Does pump hydro provide grid inertia specially when it’s charging?

r/

I know that hydro generators can provide inertia to grid. But what about pumped hydro when it’s charging?

Say on sunny afternoon when 100% of electricity is generated by solar but there is like GWs of pumped hydro is charging. And suddenly some solar farms disconnects from the grid. Would this cause a blackout?

Comments

  1. Single_Blueberry Avatar

    > But what about pumped hydro when it’s charging?

    They can, but it’s hard to predict whether your scenario will cause a blackout.

    Don’t forget there’s also electrical machines on the consumer side that provide inertia, and there’s still load shedding to prevent blackouts even when demand can’t be met.

  2. Informal_Drawing Avatar

    There is more than one pump so you could take and receive energy at the same time if required.

  3. dmills_00 Avatar

    Sure, three phase motors count for inertia, particularly if directly connected. Not a lot of difference between a synchronous motor and a generator from an electrical perspective.

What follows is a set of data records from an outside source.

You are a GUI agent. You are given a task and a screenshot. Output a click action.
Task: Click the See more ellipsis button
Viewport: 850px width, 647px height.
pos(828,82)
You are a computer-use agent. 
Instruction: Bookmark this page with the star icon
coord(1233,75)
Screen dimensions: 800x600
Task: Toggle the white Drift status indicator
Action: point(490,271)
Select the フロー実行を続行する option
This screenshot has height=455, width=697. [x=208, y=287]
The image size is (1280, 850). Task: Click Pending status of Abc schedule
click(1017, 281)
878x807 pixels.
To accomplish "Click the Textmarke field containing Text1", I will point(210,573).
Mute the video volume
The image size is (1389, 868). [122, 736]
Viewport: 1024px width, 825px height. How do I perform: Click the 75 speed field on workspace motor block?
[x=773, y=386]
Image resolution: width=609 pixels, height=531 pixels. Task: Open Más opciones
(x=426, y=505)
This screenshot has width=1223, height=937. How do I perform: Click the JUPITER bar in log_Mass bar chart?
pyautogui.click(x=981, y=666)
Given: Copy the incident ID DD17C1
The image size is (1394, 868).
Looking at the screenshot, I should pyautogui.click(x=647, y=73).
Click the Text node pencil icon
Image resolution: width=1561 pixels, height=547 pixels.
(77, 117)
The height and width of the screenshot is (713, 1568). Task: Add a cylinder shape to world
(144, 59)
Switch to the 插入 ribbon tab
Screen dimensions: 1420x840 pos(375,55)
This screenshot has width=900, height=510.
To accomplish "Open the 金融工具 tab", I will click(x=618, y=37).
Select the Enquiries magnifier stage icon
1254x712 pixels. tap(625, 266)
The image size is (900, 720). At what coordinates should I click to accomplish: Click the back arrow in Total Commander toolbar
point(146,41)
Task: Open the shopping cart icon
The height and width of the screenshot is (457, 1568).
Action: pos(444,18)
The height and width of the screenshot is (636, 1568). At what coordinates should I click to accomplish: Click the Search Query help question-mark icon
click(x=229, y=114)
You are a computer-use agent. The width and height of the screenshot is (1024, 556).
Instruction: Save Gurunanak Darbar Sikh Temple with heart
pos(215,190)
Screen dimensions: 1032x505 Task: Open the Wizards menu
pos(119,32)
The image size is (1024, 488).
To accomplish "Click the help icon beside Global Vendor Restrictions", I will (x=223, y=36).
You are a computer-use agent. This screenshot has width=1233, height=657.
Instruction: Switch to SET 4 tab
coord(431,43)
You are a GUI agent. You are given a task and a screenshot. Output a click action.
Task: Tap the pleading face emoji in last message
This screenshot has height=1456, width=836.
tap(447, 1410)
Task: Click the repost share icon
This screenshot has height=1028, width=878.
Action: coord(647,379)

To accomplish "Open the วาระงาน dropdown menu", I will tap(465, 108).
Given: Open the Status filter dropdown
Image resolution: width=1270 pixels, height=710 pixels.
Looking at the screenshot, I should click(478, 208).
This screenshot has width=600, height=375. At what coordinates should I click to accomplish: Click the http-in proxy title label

  4. chillywillylove Avatar

    > Does pump hydro provide grid inertia specially when it’s charging?

    No

  5. Skarmunkel Avatar

    Yes, pumped storage does provide grid stability (technically reactive power) when pumping. This is usually after the evening peak, so the grid is more stable.

    If you lose generators while pumping, the pumped storage units will automatically disconnect from the grid when the grid frequency drops too low.

  6. ClimateBasics Avatar

    Loads can lend grid inertia in that they can help to mitigate a frequency perturbation higher than the grid standard frequency.

    But that’s not the major risk that the grid faces, and that’s not what grid inertia is for… it’s for mitigating frequency perturbations lower than the grid standard frequency, and only spinning-mass power-producing generators can currently do that.

    Inverter-based generators can provide simulated grid inertia, but it’s not the same as actual grid inertia… specifically, if the inverter-based generator is heavily loaded, it can provide less simulated grid inertia. IOW, right when grid inertia is most-needed (high grid load) is when inverter-based generators can least provide it.

    In order to ensure that inverter-based generators can always provide sufficient grid inertia would necessitate lightly loading them… which means building even more of them, which means even more cost, which means even higher retail electricity prices.

    One way of getting around that for, for instance, wind and solar, is to have those power a motor-generator with similar spinning mass as a traditional power plant… if the sun goes behind a cloud bank or the wind stops blowing, the motor end of the motor-generator goes dead, and the generator end becomes a motor to draw just enough from the grid to keep the motor-generator set spinning until the power comes back to the motor end. Thus there are less-abrupt power (and thus frequency) perturbations which conventional spinning-mass generators can mitigate (unless there are simply too few grid-inertia-contributing power sources to keep the grid up, in which case you get the cascading trips as we saw in Spain, which exacerbates the frequency perturbation).

  7. Edgar_Brown Avatar

    Any adjustable load can provide some form of inertia to the grid. If you have the proper algorithm to adjust the load as needed.

    This is not actual inertia, more like load shedding, but the inertia itself is the algorithmic model with the load being the actuator. It’s the exact opposite of base load power generation, this would be base load power consumption. With the added advantage of the power being stored.